Behind the neck pull-up

Behind the neck, pull up is like standard pull-up but the bar goes behind the head. The person needs to pull the body and at the same time balance the body towards forward. The bar needs to graze the back of the neck. Then just easily lower the body. This one needs a bit of balancing and along with relaxation and compression of muscles.

Gironda Sternum Chin-Up

  • To perform the Gironda sternum chin-up follow the steps –
  • Hold the bar with shoulder width grip. Keep in mind the palms will be facing towards you.
  • Pull your body up and try that the bar touches your chest.
  • Lean your head towards the back making an arch shape with the body.
  • Slowly lower your body to rest position.

Negative Pull-Ups

In the negative pull-ups, the person needs to stand on a chair or any base above the ground.
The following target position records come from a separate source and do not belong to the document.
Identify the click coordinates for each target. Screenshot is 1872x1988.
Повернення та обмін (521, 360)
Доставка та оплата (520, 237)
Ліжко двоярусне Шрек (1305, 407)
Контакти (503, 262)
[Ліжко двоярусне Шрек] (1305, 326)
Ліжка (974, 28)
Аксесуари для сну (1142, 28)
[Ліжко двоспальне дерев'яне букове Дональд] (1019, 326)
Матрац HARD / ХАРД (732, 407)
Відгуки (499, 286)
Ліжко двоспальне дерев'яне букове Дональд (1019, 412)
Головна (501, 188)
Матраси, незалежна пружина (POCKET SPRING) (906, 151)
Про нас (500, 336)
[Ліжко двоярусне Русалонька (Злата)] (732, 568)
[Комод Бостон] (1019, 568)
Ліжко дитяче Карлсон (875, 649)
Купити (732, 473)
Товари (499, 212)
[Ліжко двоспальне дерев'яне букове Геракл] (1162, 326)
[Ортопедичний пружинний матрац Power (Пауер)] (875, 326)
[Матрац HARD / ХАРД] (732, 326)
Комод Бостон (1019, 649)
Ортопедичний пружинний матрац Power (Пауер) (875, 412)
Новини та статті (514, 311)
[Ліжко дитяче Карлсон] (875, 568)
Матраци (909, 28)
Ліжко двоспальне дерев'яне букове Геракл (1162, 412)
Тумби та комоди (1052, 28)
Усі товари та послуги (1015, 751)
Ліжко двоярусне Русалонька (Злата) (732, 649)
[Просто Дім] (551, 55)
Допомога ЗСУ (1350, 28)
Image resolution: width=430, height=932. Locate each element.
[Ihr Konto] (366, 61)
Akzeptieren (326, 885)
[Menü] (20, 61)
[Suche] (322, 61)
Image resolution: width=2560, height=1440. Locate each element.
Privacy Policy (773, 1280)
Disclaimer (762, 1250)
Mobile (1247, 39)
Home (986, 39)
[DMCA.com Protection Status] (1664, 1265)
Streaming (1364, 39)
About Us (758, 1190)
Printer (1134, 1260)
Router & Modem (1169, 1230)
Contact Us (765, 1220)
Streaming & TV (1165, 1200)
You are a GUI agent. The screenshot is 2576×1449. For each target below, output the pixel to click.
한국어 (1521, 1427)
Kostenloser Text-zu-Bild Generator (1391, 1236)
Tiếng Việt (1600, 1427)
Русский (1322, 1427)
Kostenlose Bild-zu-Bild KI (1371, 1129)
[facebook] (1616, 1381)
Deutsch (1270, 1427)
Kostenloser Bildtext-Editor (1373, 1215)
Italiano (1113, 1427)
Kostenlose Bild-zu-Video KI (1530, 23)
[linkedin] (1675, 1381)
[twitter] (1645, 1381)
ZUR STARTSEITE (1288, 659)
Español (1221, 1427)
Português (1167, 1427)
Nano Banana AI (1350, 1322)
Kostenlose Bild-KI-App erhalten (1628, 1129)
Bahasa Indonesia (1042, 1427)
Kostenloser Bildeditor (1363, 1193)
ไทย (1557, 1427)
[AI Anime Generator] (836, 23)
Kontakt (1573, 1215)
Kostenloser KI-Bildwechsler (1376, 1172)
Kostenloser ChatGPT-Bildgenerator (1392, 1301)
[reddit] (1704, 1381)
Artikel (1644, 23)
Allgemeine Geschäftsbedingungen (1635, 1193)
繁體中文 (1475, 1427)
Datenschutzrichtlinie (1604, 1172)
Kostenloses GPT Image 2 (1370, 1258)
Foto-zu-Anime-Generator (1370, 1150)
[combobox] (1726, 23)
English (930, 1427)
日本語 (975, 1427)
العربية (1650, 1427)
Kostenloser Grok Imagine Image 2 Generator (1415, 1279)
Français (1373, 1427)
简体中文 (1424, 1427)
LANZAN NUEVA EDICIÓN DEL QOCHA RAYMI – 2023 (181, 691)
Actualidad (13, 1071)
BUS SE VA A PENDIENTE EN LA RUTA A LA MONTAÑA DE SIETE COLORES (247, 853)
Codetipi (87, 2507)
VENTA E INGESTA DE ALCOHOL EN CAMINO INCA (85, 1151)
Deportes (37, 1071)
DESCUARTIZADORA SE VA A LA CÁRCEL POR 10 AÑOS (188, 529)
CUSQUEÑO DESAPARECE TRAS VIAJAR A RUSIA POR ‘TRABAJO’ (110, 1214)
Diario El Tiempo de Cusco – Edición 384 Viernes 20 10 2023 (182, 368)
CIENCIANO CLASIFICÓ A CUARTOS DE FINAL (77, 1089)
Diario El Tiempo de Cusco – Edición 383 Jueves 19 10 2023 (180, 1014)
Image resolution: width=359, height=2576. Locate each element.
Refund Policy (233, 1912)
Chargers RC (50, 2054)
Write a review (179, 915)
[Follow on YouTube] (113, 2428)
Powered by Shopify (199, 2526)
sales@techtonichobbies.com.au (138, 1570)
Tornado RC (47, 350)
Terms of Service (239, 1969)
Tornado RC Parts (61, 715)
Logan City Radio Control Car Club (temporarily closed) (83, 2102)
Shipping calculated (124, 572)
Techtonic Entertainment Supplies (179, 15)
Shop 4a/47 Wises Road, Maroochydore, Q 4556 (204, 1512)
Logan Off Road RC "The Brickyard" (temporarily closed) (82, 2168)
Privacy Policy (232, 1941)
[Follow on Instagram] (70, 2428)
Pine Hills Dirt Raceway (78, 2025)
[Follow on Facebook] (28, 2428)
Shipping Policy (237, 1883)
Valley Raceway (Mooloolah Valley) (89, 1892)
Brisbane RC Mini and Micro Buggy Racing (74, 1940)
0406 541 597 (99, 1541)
It is important to sit on the chair on kneel down position. Just hold the bars in shoulder width grip without in kneel down position and the palms will be facing you. Now pull the body up with the knees folded and then lower slowly. Repeat for some sets.

Band Assisted Chin-Up

Band assisted chin-up is the standard chin-up exercise but with assistance of the resistance band. Just tie the two ends in two shoulders with position and pull the band downwards until your knees. Hang on the band with knees folded and does the chin-up exercise.

Windscreen Wipers

The name is given because of the specific body movement. Just hold the bar with the comfortable position and pull your body as high as possible. Then simply swing your legs as the movement of the glass wipers.

Bat Wing Chin-Up

The standard chin-up works out with the different position of hands. Hold the bar with two hands a bit close to each other and pull the body. Pull the body until the chin levels the bar.

Hanging Leg Raises

Hold the bar in standard shoulder width position and hand on the bar. Now keep your legs straight pull them up in forward direction making right angle with your upper body.

Hanging Reverse Shoulder Shrug

Keep the body in the hanging position like the Hanging leg raise position. Now just pull the body slightly by shrugging the shoulder.